Saved entries:
────────────────────

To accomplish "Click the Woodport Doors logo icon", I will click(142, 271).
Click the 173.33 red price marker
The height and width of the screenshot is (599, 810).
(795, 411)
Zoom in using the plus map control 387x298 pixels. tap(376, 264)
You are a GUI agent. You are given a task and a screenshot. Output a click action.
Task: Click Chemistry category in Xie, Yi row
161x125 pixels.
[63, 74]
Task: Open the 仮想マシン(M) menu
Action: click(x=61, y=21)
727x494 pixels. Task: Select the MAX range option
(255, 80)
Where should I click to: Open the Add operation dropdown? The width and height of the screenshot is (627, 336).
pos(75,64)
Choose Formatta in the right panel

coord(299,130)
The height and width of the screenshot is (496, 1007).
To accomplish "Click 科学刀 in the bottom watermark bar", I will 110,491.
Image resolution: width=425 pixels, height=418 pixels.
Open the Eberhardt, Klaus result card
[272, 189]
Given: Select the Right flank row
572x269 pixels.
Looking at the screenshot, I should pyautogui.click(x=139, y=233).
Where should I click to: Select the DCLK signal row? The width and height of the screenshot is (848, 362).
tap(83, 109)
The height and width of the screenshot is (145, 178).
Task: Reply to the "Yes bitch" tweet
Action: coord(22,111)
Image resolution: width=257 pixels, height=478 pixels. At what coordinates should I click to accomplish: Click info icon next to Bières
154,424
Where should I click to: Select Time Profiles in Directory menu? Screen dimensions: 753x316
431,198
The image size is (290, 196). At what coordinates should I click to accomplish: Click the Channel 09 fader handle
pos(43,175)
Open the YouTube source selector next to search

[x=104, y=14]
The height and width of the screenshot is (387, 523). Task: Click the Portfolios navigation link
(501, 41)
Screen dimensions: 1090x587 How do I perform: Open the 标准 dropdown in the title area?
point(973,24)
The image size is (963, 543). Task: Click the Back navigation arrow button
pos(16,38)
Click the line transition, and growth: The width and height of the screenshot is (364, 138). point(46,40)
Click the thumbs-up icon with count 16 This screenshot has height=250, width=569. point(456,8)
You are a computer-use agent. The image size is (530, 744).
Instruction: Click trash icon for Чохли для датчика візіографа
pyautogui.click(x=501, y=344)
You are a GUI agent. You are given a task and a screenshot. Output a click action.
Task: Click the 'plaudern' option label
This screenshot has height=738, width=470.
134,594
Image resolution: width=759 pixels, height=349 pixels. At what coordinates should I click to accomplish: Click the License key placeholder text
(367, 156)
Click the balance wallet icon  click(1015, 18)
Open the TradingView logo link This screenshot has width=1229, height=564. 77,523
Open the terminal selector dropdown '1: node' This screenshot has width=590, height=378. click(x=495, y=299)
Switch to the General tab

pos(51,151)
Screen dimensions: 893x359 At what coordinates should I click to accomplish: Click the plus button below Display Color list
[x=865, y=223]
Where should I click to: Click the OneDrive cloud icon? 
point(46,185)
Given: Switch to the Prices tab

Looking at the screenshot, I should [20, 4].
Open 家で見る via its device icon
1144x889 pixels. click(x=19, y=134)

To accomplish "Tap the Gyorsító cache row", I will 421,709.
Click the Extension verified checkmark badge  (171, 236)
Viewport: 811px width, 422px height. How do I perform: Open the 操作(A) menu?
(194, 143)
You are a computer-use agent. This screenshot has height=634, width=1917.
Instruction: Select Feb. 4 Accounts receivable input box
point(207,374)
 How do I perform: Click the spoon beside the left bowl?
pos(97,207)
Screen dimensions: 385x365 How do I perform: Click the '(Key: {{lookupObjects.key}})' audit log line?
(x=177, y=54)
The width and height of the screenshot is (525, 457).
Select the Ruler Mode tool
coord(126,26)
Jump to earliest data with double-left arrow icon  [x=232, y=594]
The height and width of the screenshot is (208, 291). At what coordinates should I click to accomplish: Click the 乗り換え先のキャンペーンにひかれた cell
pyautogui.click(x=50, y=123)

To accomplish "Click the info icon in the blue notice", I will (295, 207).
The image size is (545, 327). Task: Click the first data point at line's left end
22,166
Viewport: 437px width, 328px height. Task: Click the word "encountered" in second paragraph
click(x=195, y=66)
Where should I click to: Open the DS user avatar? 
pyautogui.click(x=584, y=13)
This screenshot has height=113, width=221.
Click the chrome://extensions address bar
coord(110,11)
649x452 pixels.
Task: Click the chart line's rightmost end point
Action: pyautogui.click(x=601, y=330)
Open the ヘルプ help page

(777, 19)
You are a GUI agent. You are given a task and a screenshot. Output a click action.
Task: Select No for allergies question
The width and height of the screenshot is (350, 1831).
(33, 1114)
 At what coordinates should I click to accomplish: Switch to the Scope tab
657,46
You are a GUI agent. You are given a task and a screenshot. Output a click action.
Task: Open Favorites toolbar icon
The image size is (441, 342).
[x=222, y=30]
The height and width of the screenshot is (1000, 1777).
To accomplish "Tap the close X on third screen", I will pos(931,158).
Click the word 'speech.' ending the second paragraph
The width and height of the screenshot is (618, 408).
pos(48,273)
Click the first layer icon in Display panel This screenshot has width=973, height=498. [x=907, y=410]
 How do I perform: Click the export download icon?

────────────────────

* _Work to complete_: Transcribe all of the entries without altering anything.

* _Problem solution_:
To accomplish "Click the Woodport Doors logo icon", I will click(142, 271).
Click the 173.33 red price marker
The height and width of the screenshot is (599, 810).
(795, 411)
Zoom in using the plus map control 387x298 pixels. tap(376, 264)
You are a GUI agent. You are given a task and a screenshot. Output a click action.
Task: Click Chemistry category in Xie, Yi row
161x125 pixels.
[63, 74]
Task: Open the 仮想マシン(M) menu
Action: click(x=61, y=21)
727x494 pixels. Task: Select the MAX range option
(255, 80)
Where should I click to: Open the Add operation dropdown? The width and height of the screenshot is (627, 336).
pos(75,64)
Choose Formatta in the right panel

coord(299,130)
The height and width of the screenshot is (496, 1007).
To accomplish "Click 科学刀 in the bottom watermark bar", I will 110,491.
Image resolution: width=425 pixels, height=418 pixels.
Open the Eberhardt, Klaus result card
[272, 189]
Given: Select the Right flank row
572x269 pixels.
Looking at the screenshot, I should pyautogui.click(x=139, y=233).
Where should I click to: Select the DCLK signal row? The width and height of the screenshot is (848, 362).
tap(83, 109)
The height and width of the screenshot is (145, 178).
Task: Reply to the "Yes bitch" tweet
Action: coord(22,111)
Image resolution: width=257 pixels, height=478 pixels. At what coordinates should I click to accomplish: Click info icon next to Bières
154,424
Where should I click to: Select Time Profiles in Directory menu? Screen dimensions: 753x316
431,198
The image size is (290, 196). At what coordinates should I click to accomplish: Click the Channel 09 fader handle
pos(43,175)
Open the YouTube source selector next to search

[x=104, y=14]
The height and width of the screenshot is (387, 523). Task: Click the Portfolios navigation link
(501, 41)
Screen dimensions: 1090x587 How do I perform: Open the 标准 dropdown in the title area?
point(973,24)
The image size is (963, 543). Task: Click the Back navigation arrow button
pos(16,38)
Click the line transition, and growth: The width and height of the screenshot is (364, 138). point(46,40)
Click the thumbs-up icon with count 16 This screenshot has height=250, width=569. point(456,8)
You are a computer-use agent. The image size is (530, 744).
Instruction: Click trash icon for Чохли для датчика візіографа
pyautogui.click(x=501, y=344)
You are a GUI agent. You are given a task and a screenshot. Output a click action.
Task: Click the 'plaudern' option label
This screenshot has height=738, width=470.
134,594
Image resolution: width=759 pixels, height=349 pixels. At what coordinates should I click to accomplish: Click the License key placeholder text
(367, 156)
Click the balance wallet icon  click(1015, 18)
Open the TradingView logo link This screenshot has width=1229, height=564. 77,523
Open the terminal selector dropdown '1: node' This screenshot has width=590, height=378. click(x=495, y=299)
Switch to the General tab

pos(51,151)
Screen dimensions: 893x359 At what coordinates should I click to accomplish: Click the plus button below Display Color list
[x=865, y=223]
Where should I click to: Click the OneDrive cloud icon? 
point(46,185)
Given: Switch to the Prices tab

Looking at the screenshot, I should [20, 4].
Open 家で見る via its device icon
1144x889 pixels. click(x=19, y=134)

To accomplish "Tap the Gyorsító cache row", I will 421,709.
Click the Extension verified checkmark badge  (171, 236)
Viewport: 811px width, 422px height. How do I perform: Open the 操作(A) menu?
(194, 143)
You are a computer-use agent. This screenshot has height=634, width=1917.
Instruction: Select Feb. 4 Accounts receivable input box
point(207,374)
 How do I perform: Click the spoon beside the left bowl?
pos(97,207)
Screen dimensions: 385x365 How do I perform: Click the '(Key: {{lookupObjects.key}})' audit log line?
(x=177, y=54)
The width and height of the screenshot is (525, 457).
Select the Ruler Mode tool
coord(126,26)
Jump to earliest data with double-left arrow icon  [x=232, y=594]
The height and width of the screenshot is (208, 291). At what coordinates should I click to accomplish: Click the 乗り換え先のキャンペーンにひかれた cell
pyautogui.click(x=50, y=123)

To accomplish "Click the info icon in the blue notice", I will (295, 207).
The image size is (545, 327). Task: Click the first data point at line's left end
22,166
Viewport: 437px width, 328px height. Task: Click the word "encountered" in second paragraph
click(x=195, y=66)
Where should I click to: Open the DS user avatar? 
pyautogui.click(x=584, y=13)
This screenshot has height=113, width=221.
Click the chrome://extensions address bar
coord(110,11)
649x452 pixels.
Task: Click the chart line's rightmost end point
Action: pyautogui.click(x=601, y=330)
Open the ヘルプ help page

(777, 19)
You are a GUI agent. You are given a task and a screenshot. Output a click action.
Task: Select No for allergies question
The width and height of the screenshot is (350, 1831).
(33, 1114)
 At what coordinates should I click to accomplish: Switch to the Scope tab
657,46
You are a GUI agent. You are given a task and a screenshot. Output a click action.
Task: Open Favorites toolbar icon
The image size is (441, 342).
[x=222, y=30]
The height and width of the screenshot is (1000, 1777).
To accomplish "Tap the close X on third screen", I will pos(931,158).
Click the word 'speech.' ending the second paragraph
The width and height of the screenshot is (618, 408).
pos(48,273)
Click the first layer icon in Display panel This screenshot has width=973, height=498. [x=907, y=410]
 How do I perform: Click the export download icon?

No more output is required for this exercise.